[ExI] IQ and beauty

John Clark johnkclark at gmail.com
Sat Oct 10 21:16:54 UTC 2015

On Sat, Oct 10, 2015  Dan TheBookMan <danust2012 at gmail.com> wrote:

>  this is not to deny sexual selection.

​Then that is all that's needed, everything else follows logically.  If a
attribute makes a individual more attractive sexually but in all other
areas of life (including the ability to live long enough to reproduce) that
attribute ​
is detrimental
​ then the species is heading for trouble unless the female alters her
felling about what is attractive and what is not.   ​

​> ​
> It remains to be proved in this example that the enormous antlers were
> disadvantageous in the environment they evolved under.

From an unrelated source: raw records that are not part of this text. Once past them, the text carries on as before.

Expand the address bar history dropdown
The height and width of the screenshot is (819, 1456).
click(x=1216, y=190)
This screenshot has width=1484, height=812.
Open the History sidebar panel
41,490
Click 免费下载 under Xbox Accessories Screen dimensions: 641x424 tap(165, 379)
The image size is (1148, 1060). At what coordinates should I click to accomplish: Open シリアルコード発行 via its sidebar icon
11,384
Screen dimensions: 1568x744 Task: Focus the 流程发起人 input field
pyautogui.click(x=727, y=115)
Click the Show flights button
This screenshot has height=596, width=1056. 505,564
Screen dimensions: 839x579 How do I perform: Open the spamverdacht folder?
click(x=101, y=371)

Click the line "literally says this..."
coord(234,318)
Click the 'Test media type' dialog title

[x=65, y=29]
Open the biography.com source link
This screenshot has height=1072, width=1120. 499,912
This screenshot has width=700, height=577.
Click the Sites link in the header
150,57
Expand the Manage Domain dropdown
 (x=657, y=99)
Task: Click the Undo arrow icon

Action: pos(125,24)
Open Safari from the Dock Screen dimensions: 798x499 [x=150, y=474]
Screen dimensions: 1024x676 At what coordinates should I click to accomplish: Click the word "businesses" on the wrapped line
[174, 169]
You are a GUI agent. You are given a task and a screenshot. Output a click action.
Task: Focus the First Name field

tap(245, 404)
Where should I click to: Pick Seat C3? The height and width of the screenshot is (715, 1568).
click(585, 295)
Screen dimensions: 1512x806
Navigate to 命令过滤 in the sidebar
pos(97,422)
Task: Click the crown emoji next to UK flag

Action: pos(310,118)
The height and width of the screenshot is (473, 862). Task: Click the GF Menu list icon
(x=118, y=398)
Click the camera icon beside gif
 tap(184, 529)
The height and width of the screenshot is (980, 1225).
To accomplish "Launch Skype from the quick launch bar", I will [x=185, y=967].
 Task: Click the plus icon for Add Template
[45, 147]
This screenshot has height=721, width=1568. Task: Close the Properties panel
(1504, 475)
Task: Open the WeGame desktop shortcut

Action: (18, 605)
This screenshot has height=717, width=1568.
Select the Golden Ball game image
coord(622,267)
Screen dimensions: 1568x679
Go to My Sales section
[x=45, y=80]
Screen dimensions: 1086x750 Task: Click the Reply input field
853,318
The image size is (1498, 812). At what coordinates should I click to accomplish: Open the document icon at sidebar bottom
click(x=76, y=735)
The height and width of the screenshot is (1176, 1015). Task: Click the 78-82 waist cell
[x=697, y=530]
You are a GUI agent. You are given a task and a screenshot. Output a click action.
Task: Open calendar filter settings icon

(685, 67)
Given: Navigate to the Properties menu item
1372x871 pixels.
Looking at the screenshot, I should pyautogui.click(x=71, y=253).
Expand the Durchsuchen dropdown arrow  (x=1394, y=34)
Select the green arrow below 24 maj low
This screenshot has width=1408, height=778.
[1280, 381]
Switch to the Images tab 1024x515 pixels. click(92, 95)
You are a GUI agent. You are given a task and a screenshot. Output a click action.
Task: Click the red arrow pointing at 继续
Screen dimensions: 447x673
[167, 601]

​Perhaps I missed it but I can't recall anyone suggesting that clumsy heavy
enormous antlers or gigantic gaudy spectacularly un-aerodynamic tails have
any function other than finding a mate.    ​

>> ​>​
>> I personally have seen very few because the last Irish Elk died
>>>> 7700 years ago and I was just a kid at the time. However it is
>>>>  very common for modern females to rebuff the advances of modern
>>>>  males and remained virgins, so I think it is reasonable to hypothesize
>>>>  that things may have been no different 7700 years ago.
> ​> ​
> While I'm no expert on elk, I'd like to know where you got that from? What
> little I've read and seen on elks leads me to believe, perhaps wrongly,
> that the males compete with each other for females

​I'm sure they do, but that would still be a form of sexual selection. ​

> ​> ​
>  that the antlers are used in male to male competition.

​I'm sure antlers are used in male in male to male fighting, but if that
was there primary function antlers would be shaped more like a spear and
less like a large blunt open hand. Antlers are like padded shoulders in a
man's suit, they look nice but don't add any real muscle.

The horn on a rhinoceros is much smaller and less dramatic than the antlers
on a Irish Elk, but it makes for a far better weapon. Apparently the female
rhinoceros has a better rule of thumb to ascertain fitness in the male than
the female Irish Elk does.  I'd say the same thing about the horns on a
Triceratops, they could do more than just look nice.